EXERCISE AIM:
A faithful copy of all the entries is required, with no pictures in it.

[Collected data]
━━━━━━━━━━━━━━━━━━━━━━━━━━━━━━
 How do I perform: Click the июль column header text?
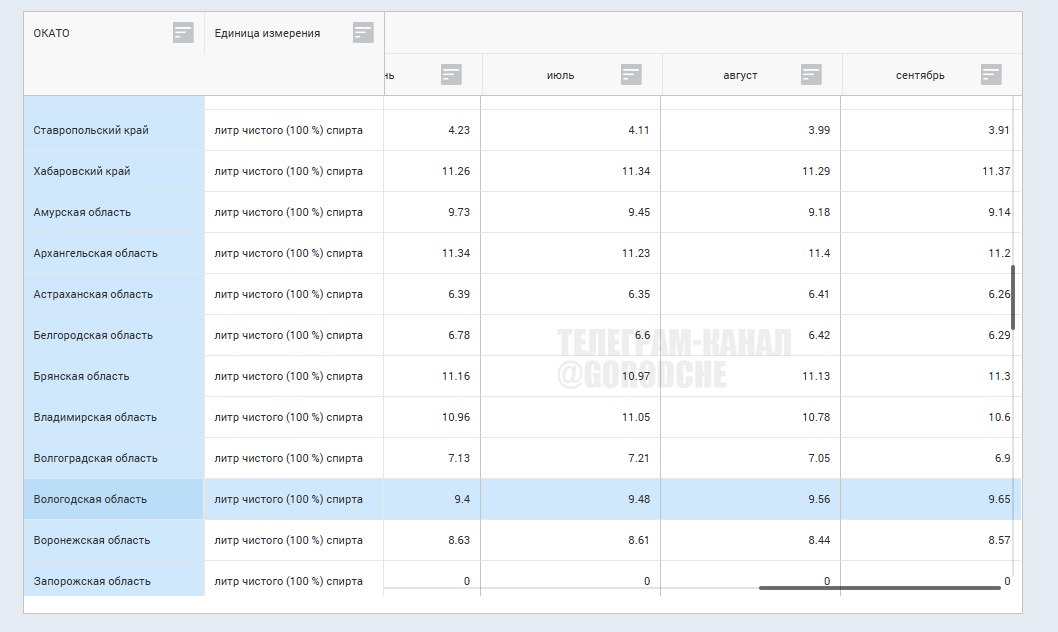561,75
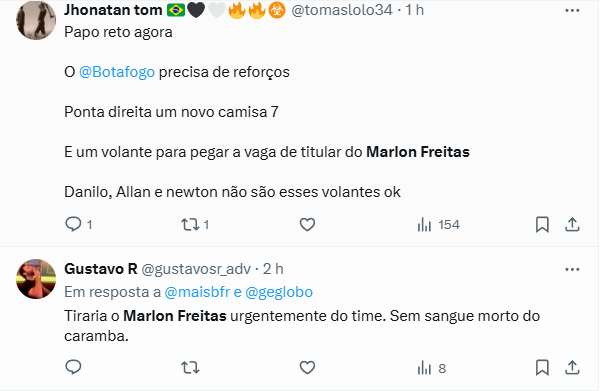Reply to Gustavo R's tweet
609x391 pixels.
(73, 367)
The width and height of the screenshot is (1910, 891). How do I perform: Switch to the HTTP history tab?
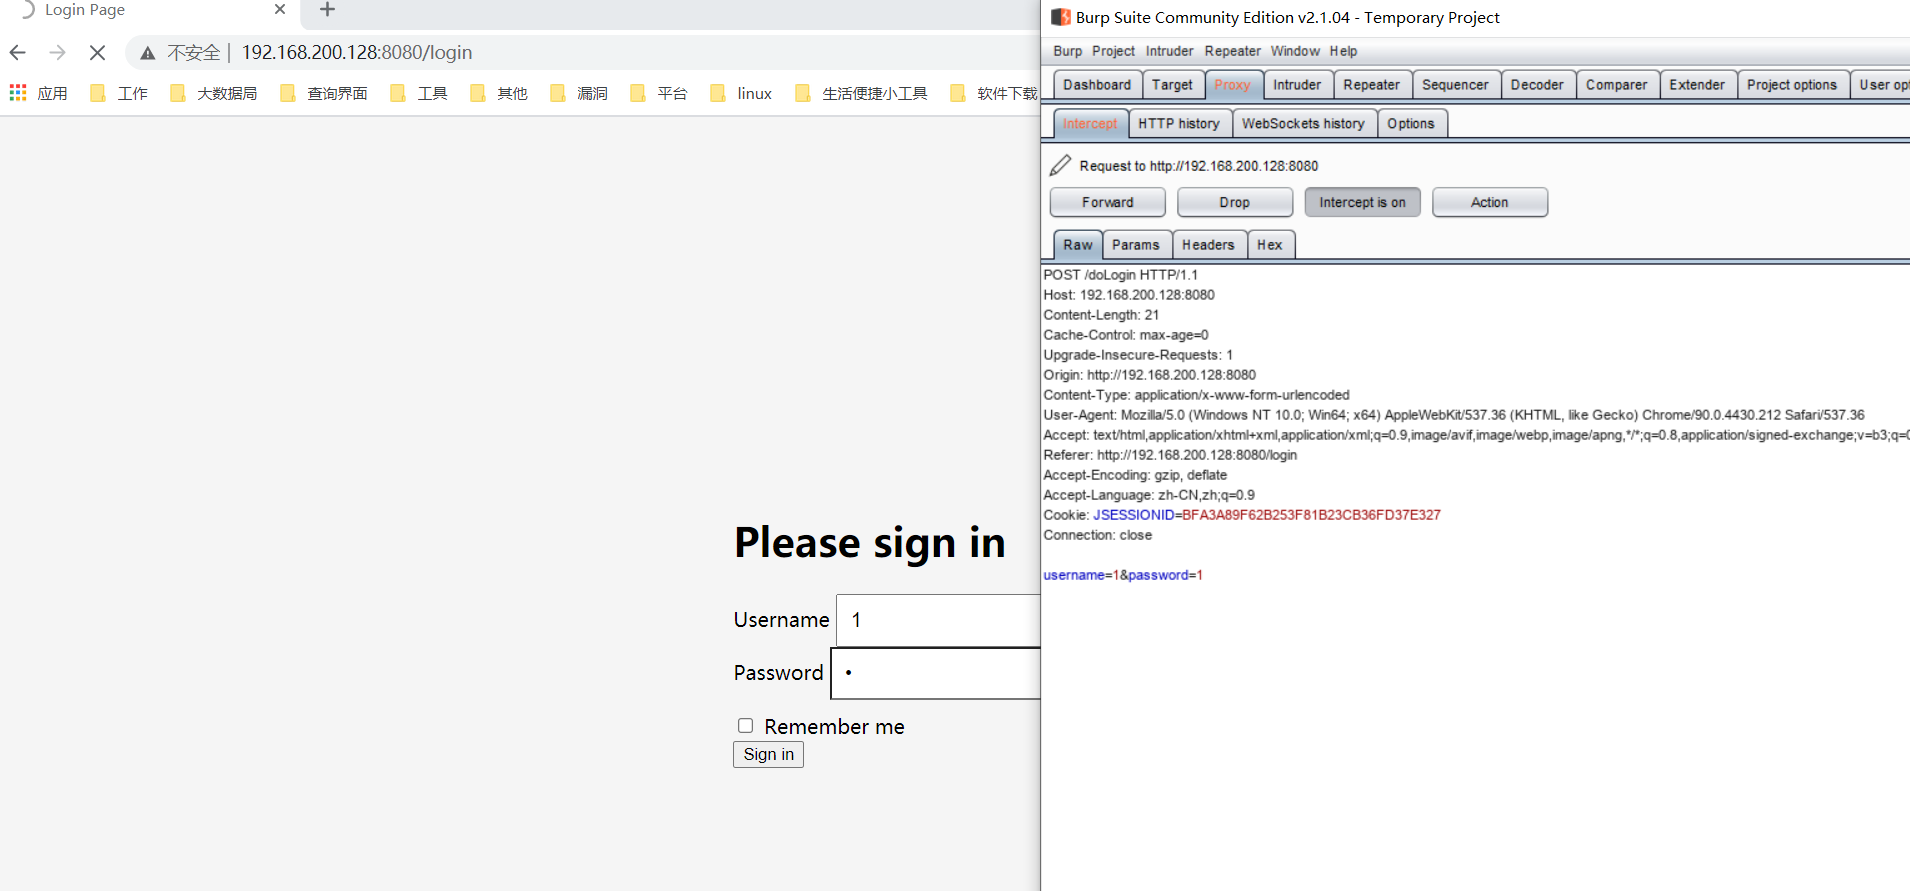click(1178, 123)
━━━━━━━━━━━━━━━━━━━━━━━━━━━━━━
REPLY TO THE TASK:
 How do I perform: Click the июль column header text?
561,75
Reply to Gustavo R's tweet
609x391 pixels.
(73, 367)
The width and height of the screenshot is (1910, 891). How do I perform: Switch to the HTTP history tab?
click(1178, 123)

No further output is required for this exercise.